Osteomielitis ditandai dengan adanya tulang yang infeksi (Patzakis

dkk, 2005). Osteomielitis kronis didefinisikan sebagai osteomielitis dengan

gejala lebih dari 1 bulan (Dormans & Drummond, 1994). Osteomielitis kronis

dapat juga didefinisikan sebagai tulang mati yang terinfeksi didalam jaringan

lunak yang tidak sehat (Cierny & Madder, 2003). Angka kekambuhan pasien

dengan osteomielitis kronis dengan antibiotik dan pembedahan masih berkisar

antara 20%-30%. Kekambuhan ini dapat berlangsung sepanjang hidup pasien.

Akibat dari infeksi ini bisa terjadi draining tract, terjadi fraktur patologis pada

daerah yang infeksi, ada juga kemungkinan tranformasi ke arah ganas yaitu

1
2

menjadi squamous cell carcinoma. Tranformasi ganas biasanya muncul

setelah periode waktu yang lama dari infeksi kronik, rata-rata 35 tahun

(Wirganowicz, 1999, Steinrücken dkk, 2012). Tulang tibia merupakan tempat

paling sering terjadi osteomielitis kronis post trauma dan infected nonunion

(Patzakis dkk, 2005).

Terapi osteomielitis kronis mencakup drainase yang adekuat,

debridement yang cermat, penanganan terhadap ruang kosong (dead space),

penanganan luka (soft tissue coverage), dan terapi antibiotik yang spesifik

(Wirganowicz, 1999, Lazzarini dkk, 2004).
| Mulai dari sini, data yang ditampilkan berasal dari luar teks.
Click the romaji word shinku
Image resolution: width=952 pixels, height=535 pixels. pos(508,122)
Semua sequestrum harus dibuang,

dan semua jaringan mati harus di kuret dari medula. Bila sequestrum terdapat

di dalam involucrum atau kanal medulla, buat jendela pada korteks tulang

dengan bor dan osteotome (Spiegel & Penny, 2005). Jaringan yang hidup

harus terdapat pada batas reseksi. Tulang yang hidup ditandai dengan titik-

titik perdarahan (paprika sign) (Wirganowicz, 1999, Patzakis dkk, 2005).

High speed burr ini sangat bagus digunakan karena dapat menjangkau

tulang yang berada disudut sempit. Dengan high speed burr kita dapat

melakukan debridemen yang lebih terkontrol sehingga dapat menghilangkan

jaringan yang mati dengan lebih baik (Patrick & Spencer, 2005). High speed

burr dapat memperluas kuretase hingga tampak tulang yang normal

(Augustin, 2012).
3

Staphylococcus aureus merupakan patogen terbanyak penyebab

osteomyelitis hematogen akut pada semua kategori umur. Staphylococcus

aureus ditemukan sebanyak 89 % dari semua infeksi (Song & Sloboda, 2001).
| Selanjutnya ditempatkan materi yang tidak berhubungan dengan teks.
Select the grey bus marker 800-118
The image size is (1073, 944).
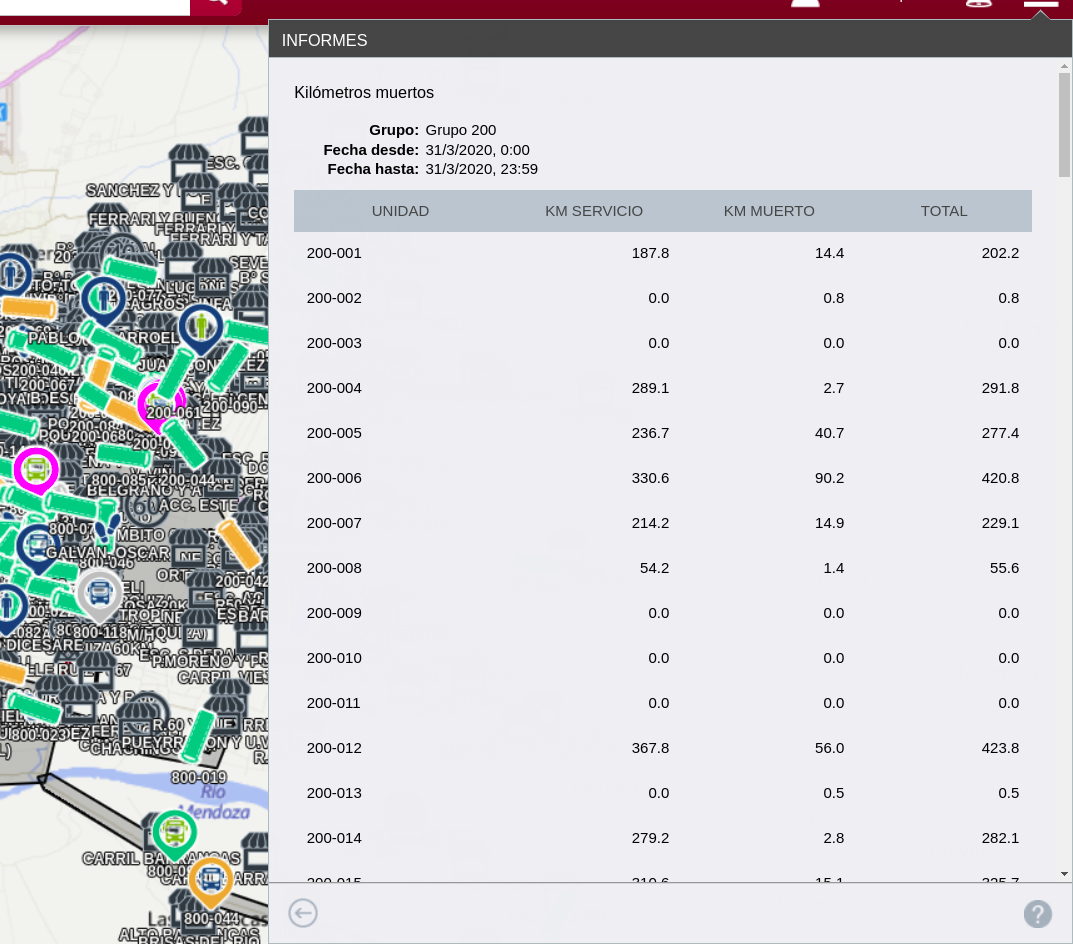coord(99,592)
Staphylococcus aureus tetap menjadi organisme yang paling banyak

ditemukan pada osteomielitis kronis (Simpson dkk, 2001).
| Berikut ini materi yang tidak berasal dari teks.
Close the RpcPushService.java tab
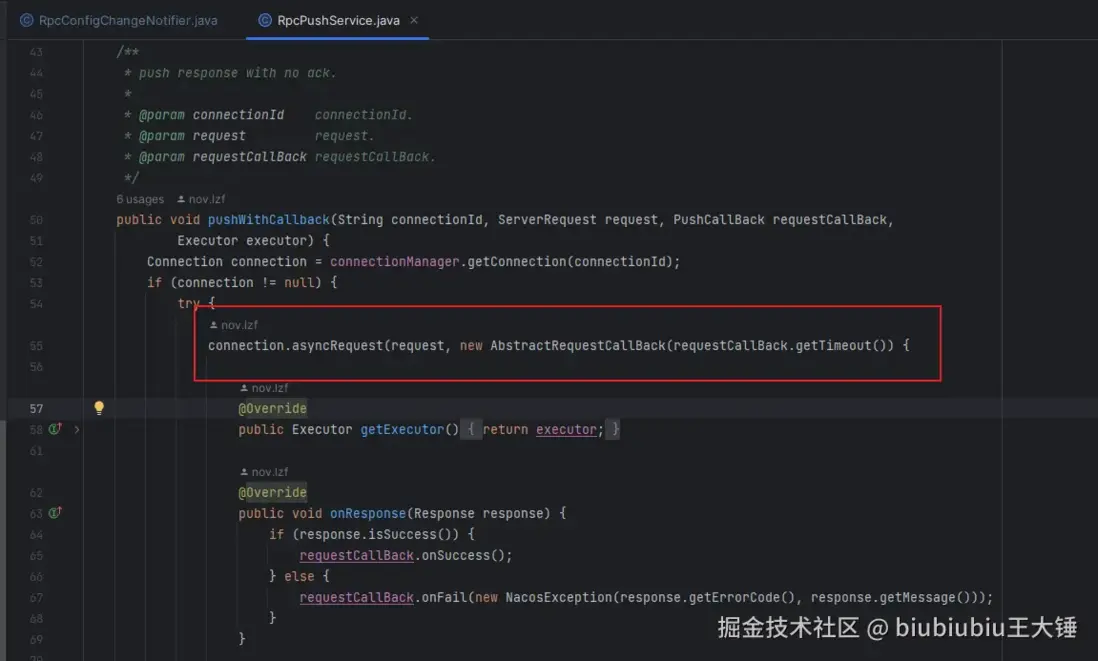The height and width of the screenshot is (661, 1098). [416, 18]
Untuk diagnosis dan penentuan adanya infeksi pada tulang

(osteomielitis kronis) bergantung pada diisolasinya patogen dalam kultur

bahan yang diambil dari lesi tulang, darah atau cairan sendi (Lazzarini dkk,

2004).

Dari uraian diatas high speed burr dapat dimanfaatkan dalam tindakan

debridemen pada osteomielitis kronis. Kontrol lokal yang baik diharapkan

dapat membuang semua jaringan nekrotik lebih baik daripada kuretase. Hasil

akhir dari debridement adalah dapat menurunkan atau menghilangkan fokus

infeksi yang dibuktikan dengan hilangnya atau menurunkan koloni kuman

pada kultur kuman.

1.2. Rumusan Masalah

Dari latar belakang masalah yang diuraikan diatas, untuk mengetahui

efek high speed burr pada proses debridemen pasien dengan osteomielitis

kronis maka disusun rumusan masalah sebagai berikut :


4

1. Apakah debridement dengan high speed burr lebih banyak menurunkan

jumlah koloni Staphylococcus aureus pada tulang tibia kelinci yang

mengalami osteomielitis kronis dibandingkan dengan debridement

dengan kuretase?

1.3. Tujuan Penelitian

1.3.1. Tujuan Umum

Mengetahui bahwa debridemen dengan high speed burr lebih baik

dibandingkan dengan debridemen dengan kuretase pada osteomielitis kronis.

1.3.2. Tujuan Khusus

Membuktikan penurunan jumlah koloni Staphylococcus aureus pada

tulang tibia kelinci yang mengalami osteomielitis kronis yang dikerjakan

debridemen high speed burr lebih banyak dibandingkan dengan debridemen

kuretase.

1.4. Manfaat Penelitian

1.4.1. Manfaat Teoritis

Penelitian ini diharapkan dapat memberikan informasi tentang efek

high speed burr untuk debridemen osteomielitis kronik tulang tibia kelinci.
5

1.4.2. Manfaat Klinis

Penelitian ini diharapkan dapat menjadi data dasar sebagai

pertimbangan penggunaan high speed burr untuk debridemen osteomielitis

kronis.

1.4.3. Manfaat Metodologis

Penelitian ini diharapkan dapat menjadi data dasar dalam penelitian

tentang penggunaan high speed burr untuk debridemen osteomielitis kronis.